§ WORK INSTRUCTIONS
Search the records for the word "height". Copy every line where it appears.
##### DATA PROVIDED #####
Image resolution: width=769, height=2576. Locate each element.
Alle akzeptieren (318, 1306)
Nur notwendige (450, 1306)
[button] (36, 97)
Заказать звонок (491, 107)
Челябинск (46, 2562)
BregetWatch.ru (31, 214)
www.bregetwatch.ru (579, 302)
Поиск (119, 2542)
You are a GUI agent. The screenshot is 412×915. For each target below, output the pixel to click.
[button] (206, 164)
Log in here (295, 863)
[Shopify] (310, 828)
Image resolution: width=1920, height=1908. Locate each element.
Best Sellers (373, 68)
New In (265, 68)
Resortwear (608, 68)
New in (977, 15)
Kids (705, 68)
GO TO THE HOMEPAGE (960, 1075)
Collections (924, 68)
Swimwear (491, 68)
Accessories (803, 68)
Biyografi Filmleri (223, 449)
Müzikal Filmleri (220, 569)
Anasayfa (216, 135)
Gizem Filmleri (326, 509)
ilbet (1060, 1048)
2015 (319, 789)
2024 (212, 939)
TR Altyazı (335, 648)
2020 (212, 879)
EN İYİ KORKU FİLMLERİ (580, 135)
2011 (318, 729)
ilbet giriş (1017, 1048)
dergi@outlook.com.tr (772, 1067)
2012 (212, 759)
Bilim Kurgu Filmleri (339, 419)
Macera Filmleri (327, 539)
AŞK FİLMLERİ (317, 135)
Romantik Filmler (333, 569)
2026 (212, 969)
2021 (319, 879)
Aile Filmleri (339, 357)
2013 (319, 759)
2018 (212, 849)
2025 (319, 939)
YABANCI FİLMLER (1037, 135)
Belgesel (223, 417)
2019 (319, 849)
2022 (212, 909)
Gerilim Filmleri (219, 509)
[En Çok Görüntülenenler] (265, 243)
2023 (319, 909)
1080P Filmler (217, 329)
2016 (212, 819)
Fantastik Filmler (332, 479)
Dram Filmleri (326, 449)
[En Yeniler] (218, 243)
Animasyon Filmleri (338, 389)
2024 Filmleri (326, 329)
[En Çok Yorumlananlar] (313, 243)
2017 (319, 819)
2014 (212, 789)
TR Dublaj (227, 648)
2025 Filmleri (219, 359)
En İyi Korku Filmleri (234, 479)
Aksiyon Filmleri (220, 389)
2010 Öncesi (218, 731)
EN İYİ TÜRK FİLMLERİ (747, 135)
#####
§ SOLUTION FOR THIS TASK
Image resolution: width=769, height=2576. Locate each element.
Image resolution: width=1920, height=1908. Locate each element.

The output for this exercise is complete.